Somewhat similar to your original attempt, but more Pythonic, is to use Python's standard negative-indexing convention to count backwards from the end:
These are few things which will help you in understanding everything... using iloc
In iloc, [initial row:ending row, initial column:ending column]
case 1: if you want only last column --- df.iloc[:,-1] & df.iloc[:,-1:]
this means that you want only the last column...
case 2: if you want all columns and all rows except the last column --- df.iloc[:,:-1]
this means that you want all columns and all rows except the last column...
case 3: if you want only last row --- df.iloc[-1:,:] & df.iloc[-1,:]
this means that you want only the last row...
case 4: if you want all columns and all rows except the last row --- df.iloc[:-1,:]
this means that you want all columns and all rows except the last column...
case 5: if you want all columns and all rows except the last row and last column --- df.iloc[:-1,:-1]
this means that you want all columns and all rows except the last column and last row...
When we split the dataframe to just get the last column:
If we split like:
y = df.iloc[:,-1:] - y remains a dataframe
However, if we split like
y = df.iloc[:,-1] - y becomes a Series.
This is a notable difference that I've found in the two approaches.
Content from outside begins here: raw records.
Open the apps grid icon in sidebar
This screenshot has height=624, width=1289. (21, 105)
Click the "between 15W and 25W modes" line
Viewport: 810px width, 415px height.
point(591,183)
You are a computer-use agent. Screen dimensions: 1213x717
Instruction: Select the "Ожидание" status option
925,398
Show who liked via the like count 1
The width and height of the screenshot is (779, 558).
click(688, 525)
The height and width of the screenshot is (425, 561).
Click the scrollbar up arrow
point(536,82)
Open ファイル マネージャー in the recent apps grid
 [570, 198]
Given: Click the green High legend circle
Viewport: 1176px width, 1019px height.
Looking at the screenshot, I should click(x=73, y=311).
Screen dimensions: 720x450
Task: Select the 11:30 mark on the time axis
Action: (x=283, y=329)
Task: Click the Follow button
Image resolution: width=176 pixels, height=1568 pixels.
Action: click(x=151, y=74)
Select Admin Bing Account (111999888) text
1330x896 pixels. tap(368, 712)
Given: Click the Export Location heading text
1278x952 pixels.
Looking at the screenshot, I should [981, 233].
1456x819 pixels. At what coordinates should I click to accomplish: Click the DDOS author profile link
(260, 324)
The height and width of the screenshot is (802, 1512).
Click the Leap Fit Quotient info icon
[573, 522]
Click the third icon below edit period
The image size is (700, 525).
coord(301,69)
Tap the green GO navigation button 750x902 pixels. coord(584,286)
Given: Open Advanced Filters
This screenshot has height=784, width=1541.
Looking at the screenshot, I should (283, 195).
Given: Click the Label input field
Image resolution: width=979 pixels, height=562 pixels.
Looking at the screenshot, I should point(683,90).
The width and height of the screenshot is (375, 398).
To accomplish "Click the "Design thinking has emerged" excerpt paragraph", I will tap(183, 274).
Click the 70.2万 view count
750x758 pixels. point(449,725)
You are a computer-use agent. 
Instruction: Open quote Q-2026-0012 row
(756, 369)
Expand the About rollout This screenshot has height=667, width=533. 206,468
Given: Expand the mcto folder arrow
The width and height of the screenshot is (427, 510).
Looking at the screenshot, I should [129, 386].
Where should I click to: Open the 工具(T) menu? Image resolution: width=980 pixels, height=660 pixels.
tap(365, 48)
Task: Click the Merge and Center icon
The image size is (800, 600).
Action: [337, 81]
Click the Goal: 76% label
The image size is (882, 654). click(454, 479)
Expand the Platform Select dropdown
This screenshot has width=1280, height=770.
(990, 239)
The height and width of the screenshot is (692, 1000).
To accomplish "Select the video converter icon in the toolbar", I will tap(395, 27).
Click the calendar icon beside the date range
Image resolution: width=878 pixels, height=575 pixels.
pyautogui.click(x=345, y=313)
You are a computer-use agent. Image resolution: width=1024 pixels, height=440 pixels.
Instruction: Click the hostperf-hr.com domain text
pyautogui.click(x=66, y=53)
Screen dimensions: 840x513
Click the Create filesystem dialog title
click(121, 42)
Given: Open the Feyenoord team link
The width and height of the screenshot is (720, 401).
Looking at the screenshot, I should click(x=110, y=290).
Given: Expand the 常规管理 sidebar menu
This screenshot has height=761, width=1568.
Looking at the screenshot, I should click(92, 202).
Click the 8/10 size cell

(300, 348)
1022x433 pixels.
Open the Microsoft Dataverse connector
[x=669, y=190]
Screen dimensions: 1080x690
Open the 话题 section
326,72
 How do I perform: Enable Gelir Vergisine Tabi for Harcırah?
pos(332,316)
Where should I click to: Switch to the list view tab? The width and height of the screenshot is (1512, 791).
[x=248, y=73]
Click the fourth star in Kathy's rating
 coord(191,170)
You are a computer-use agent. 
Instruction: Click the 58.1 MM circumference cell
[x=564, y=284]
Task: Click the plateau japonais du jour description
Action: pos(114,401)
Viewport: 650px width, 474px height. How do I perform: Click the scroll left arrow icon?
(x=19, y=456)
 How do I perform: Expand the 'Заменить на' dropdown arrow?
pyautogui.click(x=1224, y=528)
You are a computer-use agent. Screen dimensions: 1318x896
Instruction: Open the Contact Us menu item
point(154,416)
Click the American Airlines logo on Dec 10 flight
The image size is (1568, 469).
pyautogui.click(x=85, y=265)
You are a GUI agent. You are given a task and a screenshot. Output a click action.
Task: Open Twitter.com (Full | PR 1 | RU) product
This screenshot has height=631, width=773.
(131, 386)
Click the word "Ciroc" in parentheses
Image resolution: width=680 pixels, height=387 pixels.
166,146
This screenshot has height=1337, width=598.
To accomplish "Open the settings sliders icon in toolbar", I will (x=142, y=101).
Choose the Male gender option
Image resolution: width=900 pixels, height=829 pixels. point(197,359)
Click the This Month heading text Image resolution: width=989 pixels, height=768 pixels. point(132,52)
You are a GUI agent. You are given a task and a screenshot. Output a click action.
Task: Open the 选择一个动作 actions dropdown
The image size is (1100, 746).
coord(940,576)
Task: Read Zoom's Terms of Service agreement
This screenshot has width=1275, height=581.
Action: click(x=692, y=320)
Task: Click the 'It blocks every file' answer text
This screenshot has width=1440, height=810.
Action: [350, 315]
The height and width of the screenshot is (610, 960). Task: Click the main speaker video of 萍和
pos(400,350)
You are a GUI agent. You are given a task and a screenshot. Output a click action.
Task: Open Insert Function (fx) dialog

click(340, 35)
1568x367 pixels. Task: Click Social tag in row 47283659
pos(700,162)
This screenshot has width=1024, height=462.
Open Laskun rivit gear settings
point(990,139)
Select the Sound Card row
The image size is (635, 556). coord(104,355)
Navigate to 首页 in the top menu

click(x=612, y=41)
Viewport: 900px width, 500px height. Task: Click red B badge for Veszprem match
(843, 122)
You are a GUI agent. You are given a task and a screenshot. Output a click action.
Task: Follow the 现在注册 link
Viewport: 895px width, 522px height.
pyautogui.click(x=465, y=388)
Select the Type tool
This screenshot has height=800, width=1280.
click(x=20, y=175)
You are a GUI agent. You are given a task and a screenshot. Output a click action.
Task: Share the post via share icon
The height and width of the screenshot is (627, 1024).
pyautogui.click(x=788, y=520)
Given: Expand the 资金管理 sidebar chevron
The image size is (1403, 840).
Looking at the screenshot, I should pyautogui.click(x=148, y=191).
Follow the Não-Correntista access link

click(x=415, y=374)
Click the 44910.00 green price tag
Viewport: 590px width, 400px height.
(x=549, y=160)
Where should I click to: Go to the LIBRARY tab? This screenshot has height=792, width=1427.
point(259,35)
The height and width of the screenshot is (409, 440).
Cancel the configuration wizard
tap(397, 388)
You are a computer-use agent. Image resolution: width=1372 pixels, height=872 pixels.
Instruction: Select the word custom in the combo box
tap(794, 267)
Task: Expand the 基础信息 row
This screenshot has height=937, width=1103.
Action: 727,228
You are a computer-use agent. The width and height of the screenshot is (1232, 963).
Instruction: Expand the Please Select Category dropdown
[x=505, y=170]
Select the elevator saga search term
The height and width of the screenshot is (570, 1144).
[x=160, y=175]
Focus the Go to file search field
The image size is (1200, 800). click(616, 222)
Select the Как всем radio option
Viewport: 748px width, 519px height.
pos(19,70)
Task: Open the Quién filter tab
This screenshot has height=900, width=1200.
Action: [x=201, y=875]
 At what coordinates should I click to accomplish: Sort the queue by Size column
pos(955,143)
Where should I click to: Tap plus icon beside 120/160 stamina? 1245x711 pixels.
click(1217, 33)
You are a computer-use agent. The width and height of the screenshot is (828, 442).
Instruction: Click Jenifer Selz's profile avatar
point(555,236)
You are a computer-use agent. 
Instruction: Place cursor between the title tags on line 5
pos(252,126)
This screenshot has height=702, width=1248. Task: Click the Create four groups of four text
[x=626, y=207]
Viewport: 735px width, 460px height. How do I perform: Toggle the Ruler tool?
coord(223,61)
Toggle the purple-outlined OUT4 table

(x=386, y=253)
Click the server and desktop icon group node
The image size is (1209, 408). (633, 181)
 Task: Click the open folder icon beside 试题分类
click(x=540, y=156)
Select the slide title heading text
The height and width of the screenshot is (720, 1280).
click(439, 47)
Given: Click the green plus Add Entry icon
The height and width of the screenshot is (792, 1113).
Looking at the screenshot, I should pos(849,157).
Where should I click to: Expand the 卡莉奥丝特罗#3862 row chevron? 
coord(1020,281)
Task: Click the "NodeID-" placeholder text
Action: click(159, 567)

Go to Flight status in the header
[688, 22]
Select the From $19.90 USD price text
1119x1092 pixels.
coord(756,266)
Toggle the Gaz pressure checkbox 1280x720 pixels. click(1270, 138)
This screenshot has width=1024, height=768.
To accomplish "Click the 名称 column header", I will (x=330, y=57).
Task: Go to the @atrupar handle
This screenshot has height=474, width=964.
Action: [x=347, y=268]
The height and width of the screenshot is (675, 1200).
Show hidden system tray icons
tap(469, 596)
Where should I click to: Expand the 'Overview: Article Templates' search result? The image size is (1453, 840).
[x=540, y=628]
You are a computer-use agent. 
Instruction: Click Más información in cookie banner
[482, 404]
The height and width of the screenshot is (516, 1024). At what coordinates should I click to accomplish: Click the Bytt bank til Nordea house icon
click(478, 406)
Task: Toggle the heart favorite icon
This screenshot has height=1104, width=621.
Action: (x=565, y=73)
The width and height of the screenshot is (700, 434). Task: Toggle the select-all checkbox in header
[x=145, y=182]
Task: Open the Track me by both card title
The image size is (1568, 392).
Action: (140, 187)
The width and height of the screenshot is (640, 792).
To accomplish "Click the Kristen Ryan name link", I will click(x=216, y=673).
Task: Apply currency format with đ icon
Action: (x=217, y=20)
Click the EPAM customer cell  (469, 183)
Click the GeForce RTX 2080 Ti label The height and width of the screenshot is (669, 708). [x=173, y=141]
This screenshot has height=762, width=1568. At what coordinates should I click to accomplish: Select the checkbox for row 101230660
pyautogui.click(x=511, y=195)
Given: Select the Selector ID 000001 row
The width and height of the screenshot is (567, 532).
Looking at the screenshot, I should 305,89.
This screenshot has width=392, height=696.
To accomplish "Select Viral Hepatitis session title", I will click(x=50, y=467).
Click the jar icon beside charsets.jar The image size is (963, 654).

If you don't care about the resultant type, you can use either of the two. Otherwise you need to take care of the above findings.
This is applicable for any number of rows you want to extract and not just the last row.
For example, if you want last n number of rows of a dataframe, where n is any integer less than or equal to the number of columns present in the dataframe, then you can easily do the following:
y = df.iloc[:,n:]
Replace n by the number of columns you want. Same is true for rows as well.